What to work on:
Once every line holding "This" in the listing below has been found, give their number and nothing more.

Material supplied:
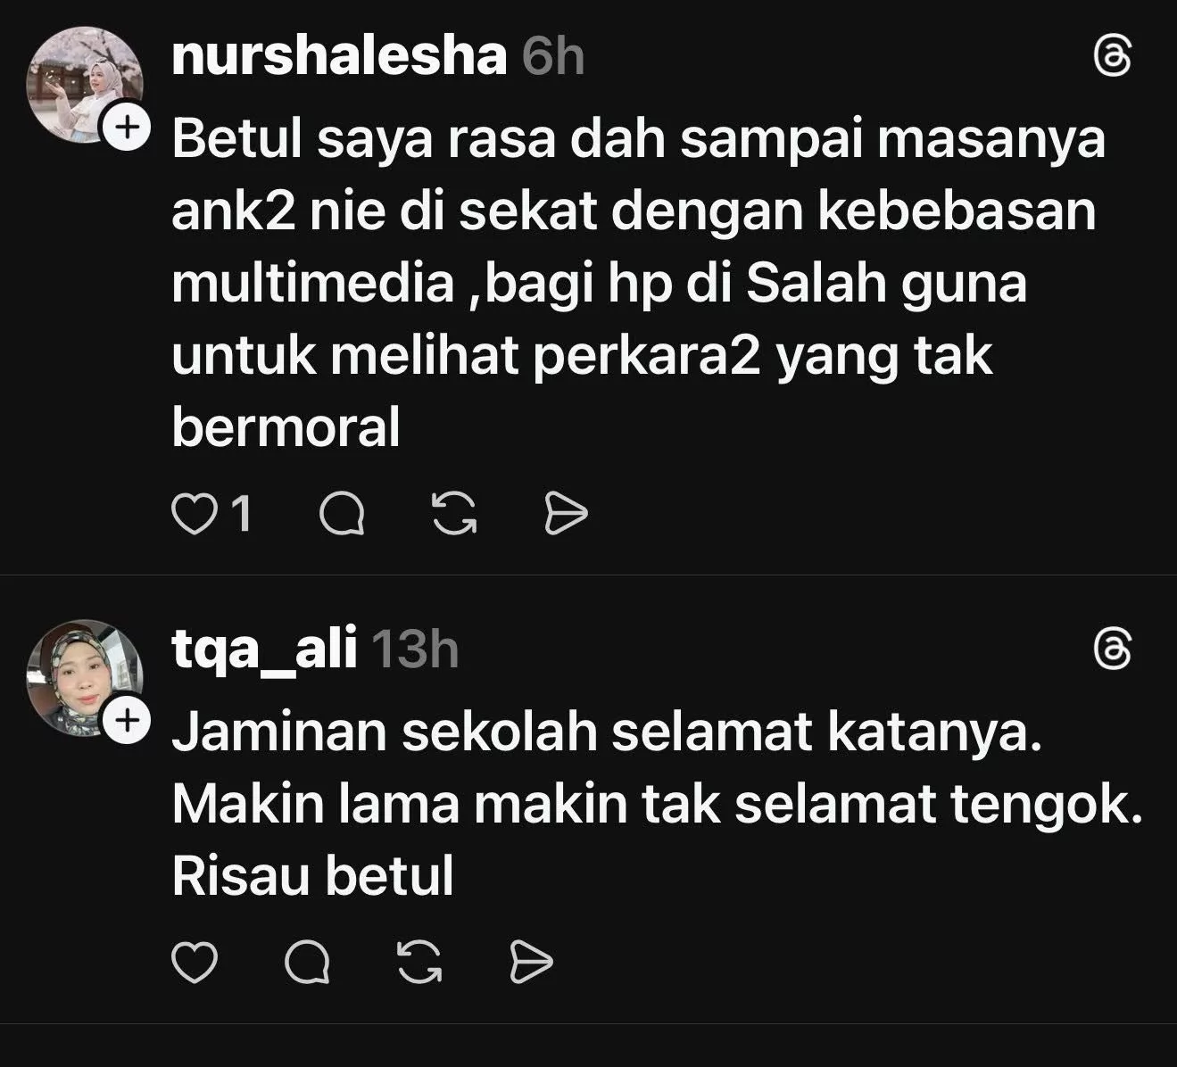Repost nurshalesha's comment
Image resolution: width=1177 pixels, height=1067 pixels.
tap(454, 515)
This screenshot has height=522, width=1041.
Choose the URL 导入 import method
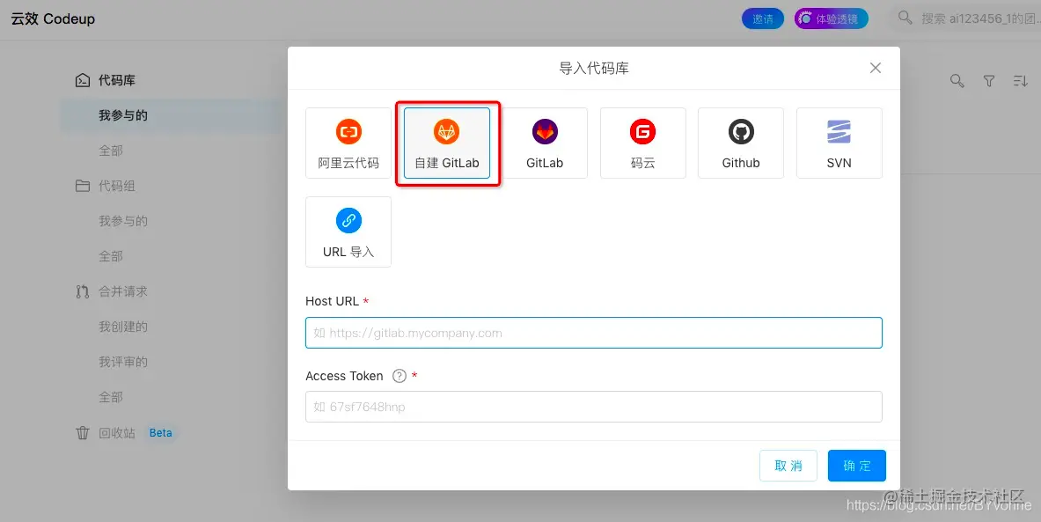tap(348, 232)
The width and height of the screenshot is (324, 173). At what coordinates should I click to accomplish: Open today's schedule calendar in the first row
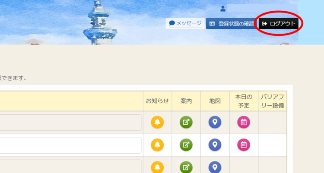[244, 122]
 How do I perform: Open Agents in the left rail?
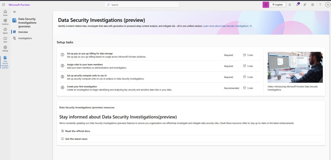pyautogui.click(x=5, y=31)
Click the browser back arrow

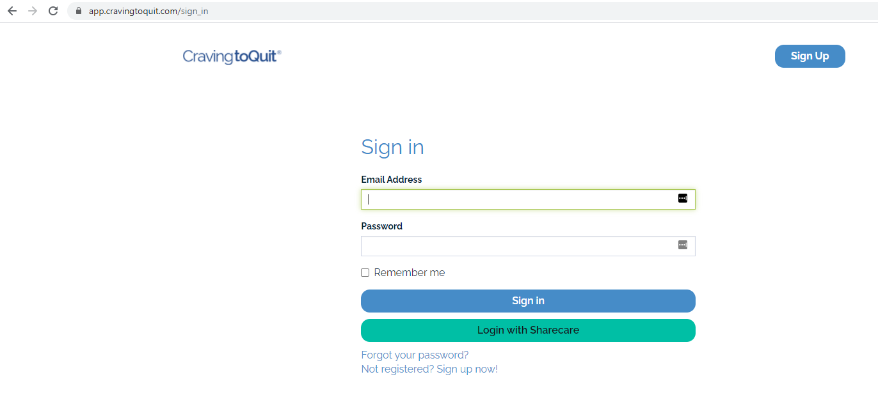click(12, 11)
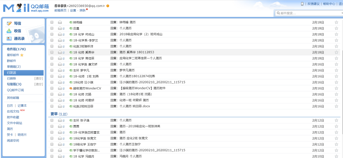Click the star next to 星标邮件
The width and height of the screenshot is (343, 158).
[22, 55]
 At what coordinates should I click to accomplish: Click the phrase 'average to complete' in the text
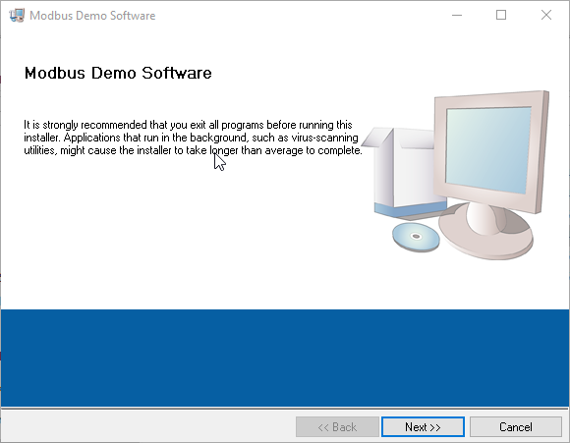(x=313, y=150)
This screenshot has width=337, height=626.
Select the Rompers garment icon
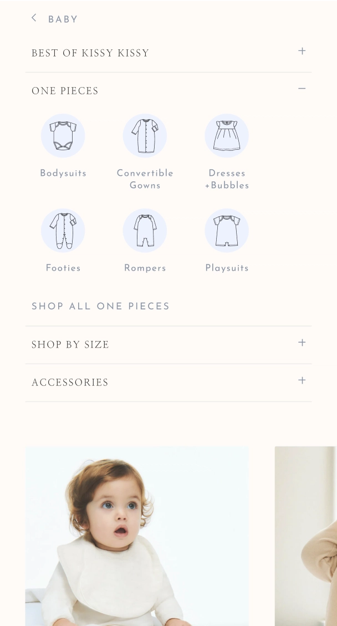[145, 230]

...

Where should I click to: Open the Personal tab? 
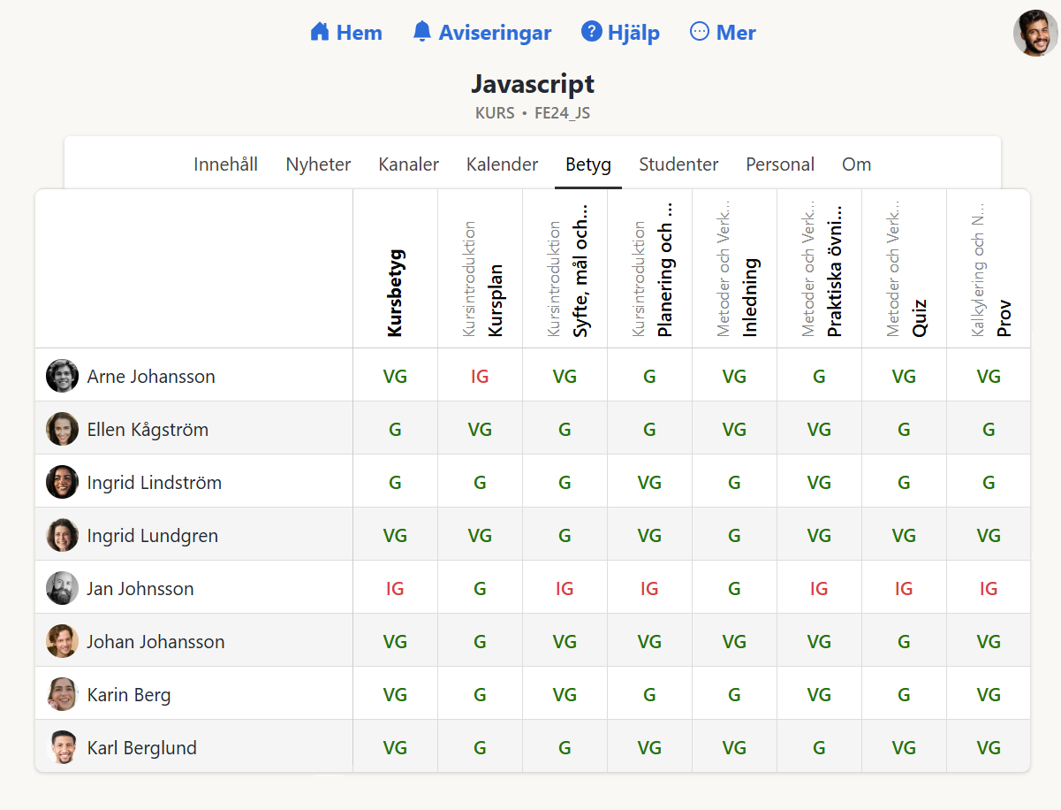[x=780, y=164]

Output below:
2